We globally agree, but still some nerf you suggest aren’t necessary I believe, like not for Sniper. I have the feeling that for Rage Burst a Team nerf would work well, it would disable mix in same turn a quick kill and a quick capture, but would still let open many solutions without abuse excess. The real fix for such skill would be ammo management and economy, but the game is far from that.
In fact same for more cases, it’s team cumulation that tend create the problems. Stealth would require another method, if any are possible.
EDIT: Another point is those global skill points, let a player put most of them in few soldiers and there’s an abuse. But the freedom is nice, put a limit per soldier would be hard to tune and limit a lot builds variations.
A berzerk allow 4 attacks, soldier Bererk/Assault with a Heavy skill, no Rage Burst but nice flexibilitiy. Quick Aim is more for sniper to increase precision too.
Part of the problem, I believe, is that multiple Squaddies can stack skills like Rally, which create a not-quite-infinite loop - or at least keep 1 Soldier running long enough to find the Maguffin and end the Mission in 1 or 2 turns. So I’m starting to believe that there should be a quite severe limit on the number of times a Skill can be used in a particular turn - or on a particular individual.
Most of these Skills are fine on their own, it’s when they stack that they become OP.
Can’t see how a team nerf would work on RB at all, though, since it’s an individual skill.
Synedrion Sniper Rifle coupled with Marked For Death: 15x120+50% = 2,700. If that’s not enough, throw in an Armour Break from your Berserker - or just get your second Sniper to finish the job.
Or you can simply wait for Turn 2 and do it again. Either way, the mission’s over without you even having to move from your start spot. That’s broken from my pov.

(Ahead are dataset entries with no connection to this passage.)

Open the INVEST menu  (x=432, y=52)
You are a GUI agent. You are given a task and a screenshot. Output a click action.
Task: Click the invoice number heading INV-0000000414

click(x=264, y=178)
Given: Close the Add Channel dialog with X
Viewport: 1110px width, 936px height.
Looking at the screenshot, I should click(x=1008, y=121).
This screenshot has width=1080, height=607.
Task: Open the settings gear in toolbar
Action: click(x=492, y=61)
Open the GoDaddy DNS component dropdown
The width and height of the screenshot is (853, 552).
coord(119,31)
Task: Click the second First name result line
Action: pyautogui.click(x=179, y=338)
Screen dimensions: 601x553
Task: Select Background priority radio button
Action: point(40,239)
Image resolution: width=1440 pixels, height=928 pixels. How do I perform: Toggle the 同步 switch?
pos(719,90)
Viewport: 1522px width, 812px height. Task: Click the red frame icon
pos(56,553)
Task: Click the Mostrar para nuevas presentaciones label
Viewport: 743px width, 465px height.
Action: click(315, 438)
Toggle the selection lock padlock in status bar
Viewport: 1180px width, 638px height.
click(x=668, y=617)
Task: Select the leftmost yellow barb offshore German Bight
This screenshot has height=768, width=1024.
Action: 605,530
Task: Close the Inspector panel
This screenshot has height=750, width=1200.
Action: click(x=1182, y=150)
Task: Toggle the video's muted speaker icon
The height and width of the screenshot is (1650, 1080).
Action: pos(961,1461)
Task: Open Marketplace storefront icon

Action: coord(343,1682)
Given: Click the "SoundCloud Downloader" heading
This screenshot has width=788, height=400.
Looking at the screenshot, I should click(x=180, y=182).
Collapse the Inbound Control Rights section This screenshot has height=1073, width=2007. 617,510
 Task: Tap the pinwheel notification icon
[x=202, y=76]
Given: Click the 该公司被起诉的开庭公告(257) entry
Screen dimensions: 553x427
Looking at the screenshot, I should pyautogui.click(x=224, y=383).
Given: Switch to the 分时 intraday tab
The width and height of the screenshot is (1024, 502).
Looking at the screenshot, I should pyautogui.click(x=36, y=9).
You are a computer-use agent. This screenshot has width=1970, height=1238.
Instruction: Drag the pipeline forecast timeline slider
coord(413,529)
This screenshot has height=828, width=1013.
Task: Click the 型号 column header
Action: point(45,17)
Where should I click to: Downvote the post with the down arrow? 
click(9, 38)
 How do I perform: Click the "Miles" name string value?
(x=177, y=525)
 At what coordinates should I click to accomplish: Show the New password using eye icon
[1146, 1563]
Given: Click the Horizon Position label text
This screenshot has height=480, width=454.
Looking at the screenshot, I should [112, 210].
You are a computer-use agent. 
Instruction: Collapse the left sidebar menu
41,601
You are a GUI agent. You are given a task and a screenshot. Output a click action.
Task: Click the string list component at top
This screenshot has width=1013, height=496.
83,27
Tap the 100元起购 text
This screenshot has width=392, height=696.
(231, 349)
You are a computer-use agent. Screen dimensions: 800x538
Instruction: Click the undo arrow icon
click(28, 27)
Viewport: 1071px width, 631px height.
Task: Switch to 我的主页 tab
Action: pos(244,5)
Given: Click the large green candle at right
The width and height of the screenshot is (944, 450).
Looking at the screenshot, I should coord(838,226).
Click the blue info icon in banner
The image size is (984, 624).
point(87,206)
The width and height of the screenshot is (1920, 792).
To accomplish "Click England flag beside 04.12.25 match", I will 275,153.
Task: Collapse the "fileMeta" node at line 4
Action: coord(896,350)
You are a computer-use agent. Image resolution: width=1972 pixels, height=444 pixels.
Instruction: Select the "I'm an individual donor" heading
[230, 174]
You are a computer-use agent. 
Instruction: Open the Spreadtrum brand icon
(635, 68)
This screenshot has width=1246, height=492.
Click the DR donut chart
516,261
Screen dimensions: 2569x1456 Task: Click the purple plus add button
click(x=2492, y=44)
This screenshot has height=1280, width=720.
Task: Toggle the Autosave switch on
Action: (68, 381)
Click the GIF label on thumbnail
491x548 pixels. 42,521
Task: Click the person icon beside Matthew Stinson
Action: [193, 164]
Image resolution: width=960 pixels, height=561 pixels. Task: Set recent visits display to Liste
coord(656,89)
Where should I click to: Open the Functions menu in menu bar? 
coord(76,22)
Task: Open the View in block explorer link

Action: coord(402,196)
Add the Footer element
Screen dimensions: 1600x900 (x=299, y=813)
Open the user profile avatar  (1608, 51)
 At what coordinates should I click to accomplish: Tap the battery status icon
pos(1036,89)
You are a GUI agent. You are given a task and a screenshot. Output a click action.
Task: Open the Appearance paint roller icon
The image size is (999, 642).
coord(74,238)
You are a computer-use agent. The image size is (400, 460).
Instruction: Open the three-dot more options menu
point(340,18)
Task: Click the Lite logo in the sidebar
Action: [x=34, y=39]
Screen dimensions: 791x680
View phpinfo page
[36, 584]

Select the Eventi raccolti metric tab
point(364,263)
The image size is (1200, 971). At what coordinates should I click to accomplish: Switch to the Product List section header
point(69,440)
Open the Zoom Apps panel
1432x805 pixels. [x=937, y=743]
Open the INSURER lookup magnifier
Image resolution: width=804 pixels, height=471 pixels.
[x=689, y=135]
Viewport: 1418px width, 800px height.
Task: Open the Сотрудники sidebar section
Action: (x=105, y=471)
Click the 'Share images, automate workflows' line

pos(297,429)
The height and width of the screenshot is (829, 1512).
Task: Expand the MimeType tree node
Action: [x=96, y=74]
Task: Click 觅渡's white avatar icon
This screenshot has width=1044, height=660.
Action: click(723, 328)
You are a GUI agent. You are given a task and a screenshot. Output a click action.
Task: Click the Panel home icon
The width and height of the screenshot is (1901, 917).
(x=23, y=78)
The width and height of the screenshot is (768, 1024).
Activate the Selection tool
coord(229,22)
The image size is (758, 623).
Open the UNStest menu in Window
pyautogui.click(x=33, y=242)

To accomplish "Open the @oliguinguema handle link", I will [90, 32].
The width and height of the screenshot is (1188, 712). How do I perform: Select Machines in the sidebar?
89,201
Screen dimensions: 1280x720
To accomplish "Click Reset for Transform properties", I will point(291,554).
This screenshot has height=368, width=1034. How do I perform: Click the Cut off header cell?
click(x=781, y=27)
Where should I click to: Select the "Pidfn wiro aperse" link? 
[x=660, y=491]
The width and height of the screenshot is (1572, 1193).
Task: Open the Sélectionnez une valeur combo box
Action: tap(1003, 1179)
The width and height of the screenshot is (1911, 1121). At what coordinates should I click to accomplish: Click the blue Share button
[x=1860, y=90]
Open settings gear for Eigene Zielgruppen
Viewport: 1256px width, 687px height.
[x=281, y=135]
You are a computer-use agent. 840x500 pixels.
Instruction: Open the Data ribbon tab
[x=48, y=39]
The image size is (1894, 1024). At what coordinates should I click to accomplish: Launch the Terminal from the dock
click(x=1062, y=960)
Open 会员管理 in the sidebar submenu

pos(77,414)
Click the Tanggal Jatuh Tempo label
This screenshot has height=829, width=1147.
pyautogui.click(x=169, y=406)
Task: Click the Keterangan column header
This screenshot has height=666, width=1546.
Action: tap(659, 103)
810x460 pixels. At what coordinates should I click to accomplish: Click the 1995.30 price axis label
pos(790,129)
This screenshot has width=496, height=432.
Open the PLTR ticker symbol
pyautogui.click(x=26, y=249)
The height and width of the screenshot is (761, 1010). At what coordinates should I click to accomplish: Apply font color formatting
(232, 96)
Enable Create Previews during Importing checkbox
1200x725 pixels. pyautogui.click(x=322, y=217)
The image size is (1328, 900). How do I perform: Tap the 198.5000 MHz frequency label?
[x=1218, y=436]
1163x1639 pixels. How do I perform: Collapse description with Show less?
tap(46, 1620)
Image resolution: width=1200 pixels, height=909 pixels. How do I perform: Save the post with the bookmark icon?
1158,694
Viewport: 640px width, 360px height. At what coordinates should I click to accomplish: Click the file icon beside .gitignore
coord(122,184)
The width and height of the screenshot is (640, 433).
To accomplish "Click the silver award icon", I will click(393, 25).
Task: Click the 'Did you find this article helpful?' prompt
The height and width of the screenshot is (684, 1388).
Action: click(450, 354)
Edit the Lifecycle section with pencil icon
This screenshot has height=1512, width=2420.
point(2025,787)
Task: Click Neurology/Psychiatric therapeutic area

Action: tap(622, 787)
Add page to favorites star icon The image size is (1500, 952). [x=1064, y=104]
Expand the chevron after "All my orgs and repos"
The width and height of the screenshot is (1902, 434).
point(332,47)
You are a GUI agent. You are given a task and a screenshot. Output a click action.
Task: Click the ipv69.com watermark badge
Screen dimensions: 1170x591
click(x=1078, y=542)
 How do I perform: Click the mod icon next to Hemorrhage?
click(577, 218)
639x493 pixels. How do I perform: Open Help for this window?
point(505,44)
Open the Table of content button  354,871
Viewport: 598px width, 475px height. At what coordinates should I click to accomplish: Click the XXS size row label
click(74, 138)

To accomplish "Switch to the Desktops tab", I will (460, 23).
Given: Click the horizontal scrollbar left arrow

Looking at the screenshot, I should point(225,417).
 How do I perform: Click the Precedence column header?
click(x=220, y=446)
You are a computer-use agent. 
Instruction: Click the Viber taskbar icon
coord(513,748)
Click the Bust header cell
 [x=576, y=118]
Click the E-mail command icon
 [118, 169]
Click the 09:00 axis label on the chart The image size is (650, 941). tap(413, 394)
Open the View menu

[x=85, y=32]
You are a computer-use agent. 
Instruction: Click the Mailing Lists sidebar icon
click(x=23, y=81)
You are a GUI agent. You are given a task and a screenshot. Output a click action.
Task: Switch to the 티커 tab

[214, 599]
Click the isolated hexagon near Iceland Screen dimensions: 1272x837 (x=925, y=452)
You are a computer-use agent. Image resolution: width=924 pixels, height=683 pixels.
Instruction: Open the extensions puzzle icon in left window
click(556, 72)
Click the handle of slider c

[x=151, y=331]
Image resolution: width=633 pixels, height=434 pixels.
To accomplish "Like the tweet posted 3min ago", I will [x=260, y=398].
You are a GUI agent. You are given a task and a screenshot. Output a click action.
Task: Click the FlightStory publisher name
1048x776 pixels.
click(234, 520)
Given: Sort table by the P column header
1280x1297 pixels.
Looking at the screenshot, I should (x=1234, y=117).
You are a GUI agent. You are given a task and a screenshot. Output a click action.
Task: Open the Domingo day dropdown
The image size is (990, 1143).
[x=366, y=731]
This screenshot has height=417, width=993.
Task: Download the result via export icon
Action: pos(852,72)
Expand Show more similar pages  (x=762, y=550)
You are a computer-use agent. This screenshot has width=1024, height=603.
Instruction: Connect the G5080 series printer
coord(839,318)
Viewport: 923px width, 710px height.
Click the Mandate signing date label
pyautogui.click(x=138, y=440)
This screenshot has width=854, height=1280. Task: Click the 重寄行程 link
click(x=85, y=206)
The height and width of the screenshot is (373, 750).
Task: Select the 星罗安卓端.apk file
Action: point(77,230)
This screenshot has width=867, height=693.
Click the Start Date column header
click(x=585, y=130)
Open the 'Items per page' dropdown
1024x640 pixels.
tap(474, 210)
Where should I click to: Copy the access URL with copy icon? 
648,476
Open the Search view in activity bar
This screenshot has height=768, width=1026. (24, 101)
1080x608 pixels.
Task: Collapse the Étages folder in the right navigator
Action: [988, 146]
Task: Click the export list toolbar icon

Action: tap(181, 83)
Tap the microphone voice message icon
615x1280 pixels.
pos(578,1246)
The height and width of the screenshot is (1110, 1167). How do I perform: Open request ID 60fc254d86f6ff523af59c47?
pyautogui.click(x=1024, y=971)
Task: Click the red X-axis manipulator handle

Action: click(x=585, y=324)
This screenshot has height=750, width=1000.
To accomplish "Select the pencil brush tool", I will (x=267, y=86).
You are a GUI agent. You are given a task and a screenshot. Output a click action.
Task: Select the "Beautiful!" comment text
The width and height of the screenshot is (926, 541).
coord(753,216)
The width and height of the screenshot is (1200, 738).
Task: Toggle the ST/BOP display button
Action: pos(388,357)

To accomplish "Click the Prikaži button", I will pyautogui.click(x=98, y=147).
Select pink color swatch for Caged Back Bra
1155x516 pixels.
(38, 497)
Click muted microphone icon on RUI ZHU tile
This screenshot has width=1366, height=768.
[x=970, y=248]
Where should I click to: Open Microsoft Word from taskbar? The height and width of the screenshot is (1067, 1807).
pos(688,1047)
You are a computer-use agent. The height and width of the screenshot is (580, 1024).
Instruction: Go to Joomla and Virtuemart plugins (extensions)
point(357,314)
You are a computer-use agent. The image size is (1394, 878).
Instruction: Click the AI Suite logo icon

This is a problem with the mission. For example, two explosive Chirons, Turns 2 can be too late. But one shot and an Armor Break ok it needs a tuning, never noticed.
I don’t think missions need be 20 or even 10 turns to be fun, but ok Citadels have failed achieve well short missions.
I’ve never done it myself, because I refuse to use Sniper RB.
Citadels can be quite fun with a couple of Snipers on the backline, a Heavy and a Berserker in a fast-approach vehicle, and a/n other (usually a Techie for vehicle support or an Infiltrator for distraction drones). The trick is to take out the Scylla’s head &/or mandibles with the Snipers, then run the Heavy & Berserker up close to her, pop them out the back and 1 Armour Break + Gatling RB later she’s down. I use it as a form of sport to give my Peeps some R&R after a particularly gruelling mission.
Thing is, as I stated at the top of this thread, it’s not really a challenge, and Lairs are much more difficult. So the solutions suggested by Andraug and Vipre are worth considering, as they would actually make things much more interesting.